As T.S. Eliot said of Lawrence Durrell, “Yes, well, it’s good of course. But the scale is rather small.” I paraphrase here, but the blow was powerful enough to send young Durrell spiraling into the form where he was finally to make his mark: the novel.

I’m about as much of a novelist as I am a poet, which is to say, spectacularly awful on both accounts. I’ve tried for years to figure out the trick, but I’m still at square one.

Frankly I am too old to be playing about with this anymore. I recently fell back into the trap of thinking of myself as a novelist. True enough, I have a mind for story, just as a painter might have an eye for color or form. However, that doesn’t make me a novelist. It just means I have a rich, satisfying interior life.

So, what to write?

What to Write: How to Discover Your Writing Medium

1. Catalog your writing strengths.

No doubt you have a notebook filled with ideas concerning your own greatness, but have you set each point down in bold type? Have you examined your praise in the cold light of reason? Begin with a simple list, no explanations either. Just write down the 5 things you are really good at and then sort them in order of priority.

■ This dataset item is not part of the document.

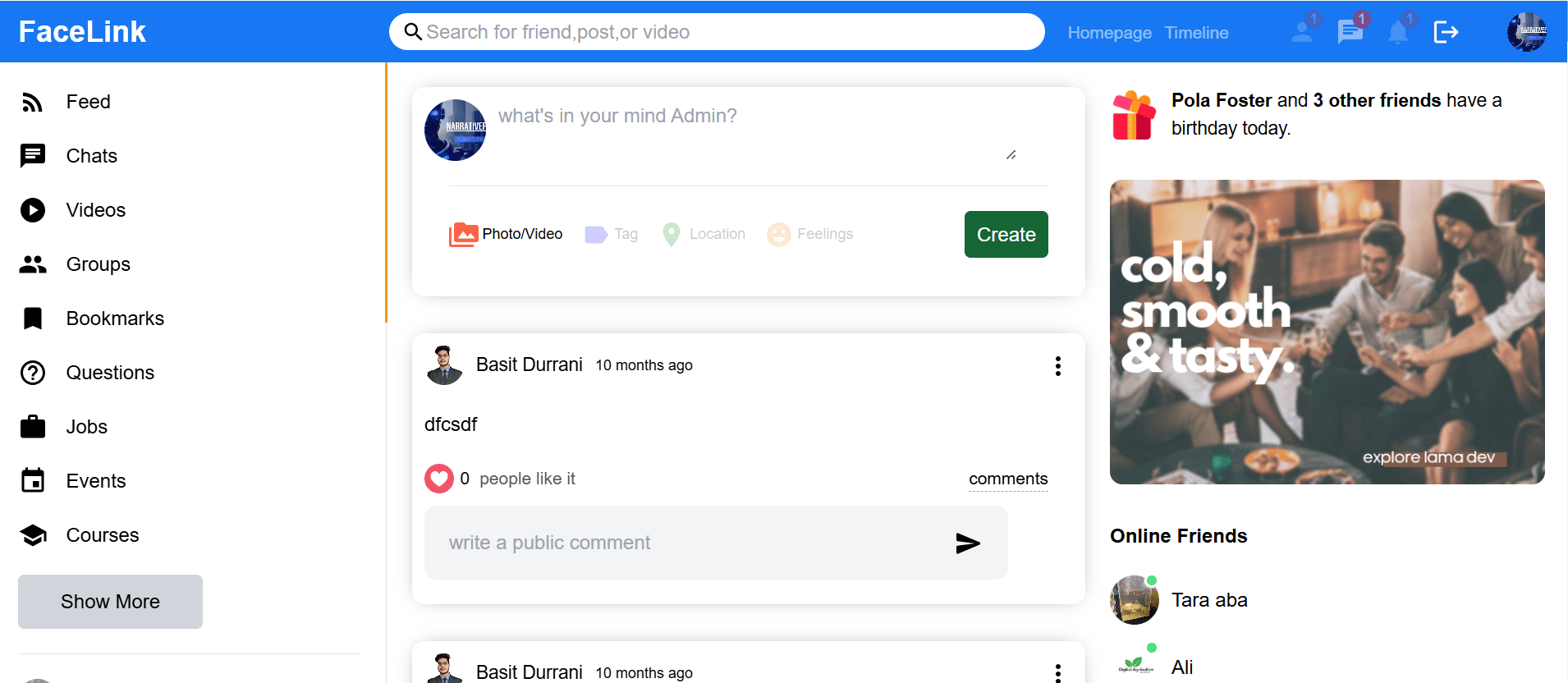Navigate to the Timeline link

2. Catalog your writing weaknesses.

If you are tempted to skip this step, take all 5 of your writing strengths and list them here. No doubt you have a self-inflated ego and you need to knock yourself down a peg. However, let’s assume you’re being honest. You should know then what you’re lame at.

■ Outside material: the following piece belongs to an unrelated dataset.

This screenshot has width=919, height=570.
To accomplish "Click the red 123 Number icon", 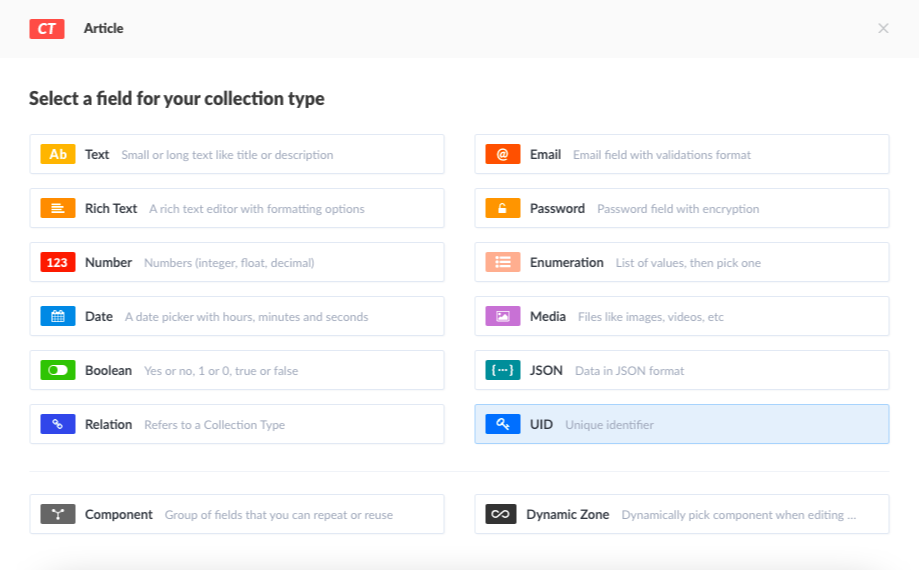I will (x=58, y=262).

3. List the last six books your read.

Fiction, non-fiction, whatever. If it has a cover, write it down.

4. Map numbers 1 and 2 to the list you made in step 3.

I have not provided explicit instructions for this step on purpose. You should decide how the mapping works. Will the map reflect the characteristics of each book? Or perhaps, the map will explain what each book lacks? It’s up to you, but in this step you should write a little commentary to explain your reasoning. I suspect that you will be able to go on at length about each point and make a good argument for your choice.

5. Reconsider.

Maybe you should map the lists the other way around. Perhaps the third book is really representative of your weaknesses instead of your strengths. Perhaps there is nothing in the second book that fits either list; it’s just a book you read for work. or school. Reconsidering is an important part of writing. If you are not sure what to write, you will certainly second guess yourself once you actually begin writing, so this is good practice.

6. Start over.

This is the last step. You turn around and begin at the beginning. Again, this is what writing is all about. You finish a project and then you start the next one. You have no more idea about the next project than you did the last. You may have learned a few tricks along the way and perhaps even learned a bit about yourself, but in the end you will have to do it all one more from scratch when you start the next project.